Method #1: Using loop + list slicing This task can be performed in brute way using loop. In this, we run a loop skipping by K (size of row required), to adjust numbers addition ahead.

Python3




# Python3 code to demonstrate
# Incremental K sized Row Matrix Initialization
# using loop + list slicing
 
# Initialization of row size
K = 3
 
# Incremental K sized Row Matrix Initialization
# using loop + list slicing
res = []
for idx in range(1, 10, K):
    sub = [idx, idx + 1, idx + 2]
    res.append(sub)
 
# printing result
print ("The Incremental Initialized Matrix is : " + str(res))


Output : 

The Incremental Initialized Matrix is : [[1, 2, 3], [4, 5, 6], [7, 8, 9]]

Time Complexity: O(n) where n is the number of elements in the list “test_list”.  
Auxiliary Space: O(n), where n is the number of elements in the new res list 

Method #2: Using list comprehension This is just another way to perform this task. This performs in similar way as above, but in a shorter way. 

Python3




# Python3 code to demonstrate
# Incremental K sized Row Matrix Initialization
# using list comprehension
 
# Initialization of row size
K = 3
 
# Incremental K sized Row Matrix Initialization
# using list comprehension
res = [[i, i + 1, i + 2] for i in range(1, 10, K)]
 
# printing result
print ("The Incremental Initialized Matrix is : " + str(res))


Output : 

The Incremental Initialized Matrix is : [[1, 2, 3], [4, 5, 6], [7, 8, 9]]

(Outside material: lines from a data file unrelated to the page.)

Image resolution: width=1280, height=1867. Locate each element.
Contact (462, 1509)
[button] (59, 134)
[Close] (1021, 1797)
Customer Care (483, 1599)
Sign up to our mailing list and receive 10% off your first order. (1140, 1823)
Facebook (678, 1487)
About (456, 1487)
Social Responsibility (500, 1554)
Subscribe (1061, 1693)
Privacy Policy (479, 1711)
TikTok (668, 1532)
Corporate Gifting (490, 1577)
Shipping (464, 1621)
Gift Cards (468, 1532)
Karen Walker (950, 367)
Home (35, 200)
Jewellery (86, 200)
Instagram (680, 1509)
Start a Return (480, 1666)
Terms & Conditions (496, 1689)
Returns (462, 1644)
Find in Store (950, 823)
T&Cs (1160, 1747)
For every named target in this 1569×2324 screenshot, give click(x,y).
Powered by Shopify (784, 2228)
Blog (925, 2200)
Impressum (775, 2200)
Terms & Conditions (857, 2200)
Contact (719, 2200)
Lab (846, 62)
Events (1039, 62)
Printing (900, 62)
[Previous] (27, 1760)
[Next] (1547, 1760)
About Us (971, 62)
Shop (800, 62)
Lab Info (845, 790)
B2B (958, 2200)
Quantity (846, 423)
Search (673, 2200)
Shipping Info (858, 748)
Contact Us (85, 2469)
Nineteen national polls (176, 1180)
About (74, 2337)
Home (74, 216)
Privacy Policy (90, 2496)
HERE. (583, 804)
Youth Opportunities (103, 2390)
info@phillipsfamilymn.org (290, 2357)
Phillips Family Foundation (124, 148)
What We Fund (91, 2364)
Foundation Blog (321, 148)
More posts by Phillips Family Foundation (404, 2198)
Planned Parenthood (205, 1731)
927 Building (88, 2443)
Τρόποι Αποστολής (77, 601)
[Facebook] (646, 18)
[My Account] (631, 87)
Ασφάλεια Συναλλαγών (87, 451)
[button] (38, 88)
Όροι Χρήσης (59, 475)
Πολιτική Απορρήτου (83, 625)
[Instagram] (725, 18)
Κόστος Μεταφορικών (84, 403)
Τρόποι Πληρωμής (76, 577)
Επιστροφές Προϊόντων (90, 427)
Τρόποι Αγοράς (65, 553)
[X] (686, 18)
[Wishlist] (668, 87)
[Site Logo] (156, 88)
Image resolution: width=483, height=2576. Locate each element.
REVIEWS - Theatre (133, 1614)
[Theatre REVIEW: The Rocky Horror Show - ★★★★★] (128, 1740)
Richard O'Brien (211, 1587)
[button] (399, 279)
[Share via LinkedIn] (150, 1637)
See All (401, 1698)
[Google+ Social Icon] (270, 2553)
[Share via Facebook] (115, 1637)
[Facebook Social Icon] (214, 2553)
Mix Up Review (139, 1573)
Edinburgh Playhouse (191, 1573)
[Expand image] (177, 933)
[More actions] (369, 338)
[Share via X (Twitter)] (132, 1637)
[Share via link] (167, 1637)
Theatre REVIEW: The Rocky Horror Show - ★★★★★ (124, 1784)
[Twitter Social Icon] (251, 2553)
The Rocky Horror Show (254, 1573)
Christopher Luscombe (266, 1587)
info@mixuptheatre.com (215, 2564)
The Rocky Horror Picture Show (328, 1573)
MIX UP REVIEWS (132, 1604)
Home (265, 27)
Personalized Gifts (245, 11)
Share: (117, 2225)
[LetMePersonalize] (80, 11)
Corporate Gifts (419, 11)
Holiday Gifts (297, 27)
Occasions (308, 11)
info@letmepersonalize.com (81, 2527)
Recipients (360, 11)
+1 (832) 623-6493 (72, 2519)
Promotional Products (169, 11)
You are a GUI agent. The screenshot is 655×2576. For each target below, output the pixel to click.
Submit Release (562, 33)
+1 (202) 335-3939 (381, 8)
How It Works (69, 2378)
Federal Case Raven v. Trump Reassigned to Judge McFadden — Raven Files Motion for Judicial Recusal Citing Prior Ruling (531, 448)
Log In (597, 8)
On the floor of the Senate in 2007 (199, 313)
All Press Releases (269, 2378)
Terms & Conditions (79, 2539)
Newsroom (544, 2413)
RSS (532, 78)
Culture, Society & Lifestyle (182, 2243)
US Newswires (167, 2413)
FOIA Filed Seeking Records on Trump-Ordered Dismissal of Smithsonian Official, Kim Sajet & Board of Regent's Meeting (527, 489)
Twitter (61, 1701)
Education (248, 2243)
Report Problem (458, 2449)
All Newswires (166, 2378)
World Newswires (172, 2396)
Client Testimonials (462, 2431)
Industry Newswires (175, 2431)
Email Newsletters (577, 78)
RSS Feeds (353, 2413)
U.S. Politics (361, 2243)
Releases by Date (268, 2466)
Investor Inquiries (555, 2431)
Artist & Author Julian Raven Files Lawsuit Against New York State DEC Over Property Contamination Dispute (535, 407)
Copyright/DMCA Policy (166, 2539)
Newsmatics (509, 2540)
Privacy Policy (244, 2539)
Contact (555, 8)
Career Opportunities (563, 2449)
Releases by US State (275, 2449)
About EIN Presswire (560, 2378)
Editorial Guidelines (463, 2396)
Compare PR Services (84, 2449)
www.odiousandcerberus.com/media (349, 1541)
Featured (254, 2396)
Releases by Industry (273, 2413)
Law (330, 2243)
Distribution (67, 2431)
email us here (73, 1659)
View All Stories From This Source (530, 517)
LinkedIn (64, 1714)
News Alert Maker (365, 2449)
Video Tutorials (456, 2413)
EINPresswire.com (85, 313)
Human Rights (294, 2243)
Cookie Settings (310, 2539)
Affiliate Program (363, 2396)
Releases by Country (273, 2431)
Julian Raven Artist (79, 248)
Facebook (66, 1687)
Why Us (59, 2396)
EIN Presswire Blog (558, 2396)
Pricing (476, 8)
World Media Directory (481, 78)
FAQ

Time complexity: O(N), where N is the number of rows in the resulting matrix. The list comprehension iterates over the range (1, 10, K), which generates N values, where N is equal to (10 – 1) // K + 1.
Auxiliary space: O(NK), where N is the number of rows and K is the number of columns in the resulting matrix. 

Method #3 : Using Numpy Library
We can perform this task using numpy library. Numpy is a library for mathematical operations. It can be used to perform matrix operations.

Python3




import numpy as np
 
# Initialization of row size
K = 3
 
# Incremental K sized Row Matrix Initialization using Numpy
res = np.arange(1, 10).reshape(-1, K)
 
# printing result
print ("The Incremental Initialized Matrix is : \n", res)


Output:

The Incremental Initialized Matrix is : 
[[1 2 3]
[4 5 6]
[7 8 9]]

Time complexity: O(N*K)
Auxiliary Space: O(N*K) where N is the number of rows and K is the number of elements in each row.

Method 4: Using itertools

The itertools.count() function creates an iterator that starts from the first argument (1 in this case) and increments by the second argument (1 in this case) each time next() is called on it.

The list comprehension creates a 3xK matrix by iterating over the range of 3 (i.e. creating 3 rows) and then using another list comprehension to create each row with K elements. The next(iter) function call inside the inner list comprehension gets the next value from the iterator created using itertools.count(). Finally, the initialized matrix is printed.

Python3




import itertools
 
K = 3
 
# Using itertools to create an iterator that starts from 1 and increments by 1
iter = itertools.count(1, 1)
 
# Using list comprehension to create a matrix with K rows and 3 columns
res = [[next(iter) for j in range(K)] for i in range(3)]
 
# Printing the matrix
print("The Incremental Initialized Matrix is : " + str(res))


Output

The Incremental Initialized Matrix is : [[1, 2, 3], [4, 5, 6], [7, 8, 9]]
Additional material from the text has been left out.